Fig. 1- A schematic representation of inhibitory action of folic acid. a, The mechanism of fusion and replication of COVID-19 virus. b, Inhibition of furin protein by folic acid.
were -161.6, and -159.2 kcal/mol for folic acid and folinic acid, respectively. The results showed that folic acid and folinic acid molecules interacted well with the active site residues of furin by formation of hydrogen bonds. Different atom sites of the two drug molecules established hydrogen bonding interactions with various amino acids of furin as shown in Fig. 2a.
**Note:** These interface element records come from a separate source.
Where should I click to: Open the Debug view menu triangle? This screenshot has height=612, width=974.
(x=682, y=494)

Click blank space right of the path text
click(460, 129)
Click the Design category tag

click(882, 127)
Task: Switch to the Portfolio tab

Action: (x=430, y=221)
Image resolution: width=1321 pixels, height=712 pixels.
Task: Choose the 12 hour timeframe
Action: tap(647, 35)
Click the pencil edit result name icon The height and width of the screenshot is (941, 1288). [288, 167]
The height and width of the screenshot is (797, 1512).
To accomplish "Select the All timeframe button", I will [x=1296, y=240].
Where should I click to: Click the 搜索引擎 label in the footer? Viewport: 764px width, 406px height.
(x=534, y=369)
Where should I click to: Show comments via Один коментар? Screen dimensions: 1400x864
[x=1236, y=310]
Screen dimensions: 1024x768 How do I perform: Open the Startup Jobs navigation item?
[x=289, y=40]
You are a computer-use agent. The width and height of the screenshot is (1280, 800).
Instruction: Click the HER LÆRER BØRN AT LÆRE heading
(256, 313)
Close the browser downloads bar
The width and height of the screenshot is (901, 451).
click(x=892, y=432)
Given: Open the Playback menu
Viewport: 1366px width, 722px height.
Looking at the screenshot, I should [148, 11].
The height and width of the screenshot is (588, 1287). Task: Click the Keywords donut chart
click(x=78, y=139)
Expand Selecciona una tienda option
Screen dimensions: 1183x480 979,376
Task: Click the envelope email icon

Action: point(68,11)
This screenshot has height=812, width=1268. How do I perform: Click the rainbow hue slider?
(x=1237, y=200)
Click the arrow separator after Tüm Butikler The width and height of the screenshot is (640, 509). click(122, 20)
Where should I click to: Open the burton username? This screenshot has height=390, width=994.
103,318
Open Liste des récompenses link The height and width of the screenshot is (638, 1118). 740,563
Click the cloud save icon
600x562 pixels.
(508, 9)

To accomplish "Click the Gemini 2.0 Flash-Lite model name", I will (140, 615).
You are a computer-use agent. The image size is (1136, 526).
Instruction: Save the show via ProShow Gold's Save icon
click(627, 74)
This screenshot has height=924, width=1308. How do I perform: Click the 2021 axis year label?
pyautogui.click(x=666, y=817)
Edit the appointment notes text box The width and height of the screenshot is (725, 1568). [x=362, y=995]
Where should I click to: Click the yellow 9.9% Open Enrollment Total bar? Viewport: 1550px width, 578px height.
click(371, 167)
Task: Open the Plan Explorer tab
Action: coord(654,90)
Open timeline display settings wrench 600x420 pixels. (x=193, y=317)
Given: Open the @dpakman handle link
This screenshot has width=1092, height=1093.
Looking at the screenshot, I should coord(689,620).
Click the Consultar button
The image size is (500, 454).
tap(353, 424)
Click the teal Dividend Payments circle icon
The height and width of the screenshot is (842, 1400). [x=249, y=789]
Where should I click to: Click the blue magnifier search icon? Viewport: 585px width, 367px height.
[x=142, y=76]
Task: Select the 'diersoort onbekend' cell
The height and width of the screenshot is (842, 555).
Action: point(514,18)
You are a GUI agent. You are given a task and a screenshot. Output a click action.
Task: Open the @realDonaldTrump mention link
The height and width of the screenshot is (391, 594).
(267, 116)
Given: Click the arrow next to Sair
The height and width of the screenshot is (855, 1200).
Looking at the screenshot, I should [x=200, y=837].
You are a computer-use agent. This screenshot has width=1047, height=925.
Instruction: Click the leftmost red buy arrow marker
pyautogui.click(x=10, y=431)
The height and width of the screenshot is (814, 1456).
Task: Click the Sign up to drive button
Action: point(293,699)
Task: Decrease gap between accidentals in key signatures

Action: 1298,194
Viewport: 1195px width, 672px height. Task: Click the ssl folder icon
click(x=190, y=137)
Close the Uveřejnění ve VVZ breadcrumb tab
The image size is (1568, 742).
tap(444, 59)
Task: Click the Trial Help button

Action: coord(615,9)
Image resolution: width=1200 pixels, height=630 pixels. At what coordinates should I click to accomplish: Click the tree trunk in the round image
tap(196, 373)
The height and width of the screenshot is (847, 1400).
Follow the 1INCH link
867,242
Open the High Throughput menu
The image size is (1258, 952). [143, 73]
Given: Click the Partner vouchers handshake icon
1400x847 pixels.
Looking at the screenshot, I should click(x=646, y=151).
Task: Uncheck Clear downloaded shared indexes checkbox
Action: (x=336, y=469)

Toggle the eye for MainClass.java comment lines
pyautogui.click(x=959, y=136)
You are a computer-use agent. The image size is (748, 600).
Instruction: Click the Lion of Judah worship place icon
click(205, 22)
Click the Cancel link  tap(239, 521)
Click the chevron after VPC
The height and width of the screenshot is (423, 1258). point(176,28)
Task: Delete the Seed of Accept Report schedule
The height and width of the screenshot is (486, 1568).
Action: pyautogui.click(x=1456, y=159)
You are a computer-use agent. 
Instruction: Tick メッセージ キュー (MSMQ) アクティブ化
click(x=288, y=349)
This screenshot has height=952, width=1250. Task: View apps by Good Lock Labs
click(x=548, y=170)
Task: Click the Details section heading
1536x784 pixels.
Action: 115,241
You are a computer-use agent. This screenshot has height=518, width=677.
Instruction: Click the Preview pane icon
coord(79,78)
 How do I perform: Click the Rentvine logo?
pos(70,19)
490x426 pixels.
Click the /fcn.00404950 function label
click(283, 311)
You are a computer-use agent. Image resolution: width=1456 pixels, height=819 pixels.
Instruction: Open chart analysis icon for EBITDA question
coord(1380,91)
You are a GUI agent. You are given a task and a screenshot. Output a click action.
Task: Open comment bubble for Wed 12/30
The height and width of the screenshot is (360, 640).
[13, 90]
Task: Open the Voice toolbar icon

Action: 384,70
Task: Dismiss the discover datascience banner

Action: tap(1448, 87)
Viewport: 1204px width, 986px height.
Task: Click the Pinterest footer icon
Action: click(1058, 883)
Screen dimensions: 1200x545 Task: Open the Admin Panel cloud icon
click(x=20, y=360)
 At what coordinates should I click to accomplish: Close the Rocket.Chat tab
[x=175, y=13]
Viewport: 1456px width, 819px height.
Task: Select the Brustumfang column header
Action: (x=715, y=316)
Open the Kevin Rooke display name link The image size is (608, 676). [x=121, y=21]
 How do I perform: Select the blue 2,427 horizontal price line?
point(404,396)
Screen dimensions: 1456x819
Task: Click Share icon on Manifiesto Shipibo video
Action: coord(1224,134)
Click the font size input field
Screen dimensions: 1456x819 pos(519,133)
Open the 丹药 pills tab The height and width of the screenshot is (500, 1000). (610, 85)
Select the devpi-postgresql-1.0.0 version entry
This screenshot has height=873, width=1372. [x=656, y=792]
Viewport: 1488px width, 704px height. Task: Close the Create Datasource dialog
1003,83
Interestingly, the binding sites of folinic acid and furin were clearly different. The interactions of Gly307, Glu271, Tyr313, Gln488, Ala532, Arg490, and Asp530 residues with hydrogen, oxygen, and nitrogen atoms of folic acid were dominant; whereas, strong hydrogen bonds were established through Ser311, Glu271, Arg490, Lys449, and Gln488 residues of folinic acid molecules. Moreover, while the H19 and H12 atoms of folic acid interacted substantially with Glu271, the H2 and H4 atoms of folinic acid formed hydrogen bonds with the Glu271 residue of furin. These findings proposed different orientation preferences of folic acid and folinic acid molecules in the binding site of furin.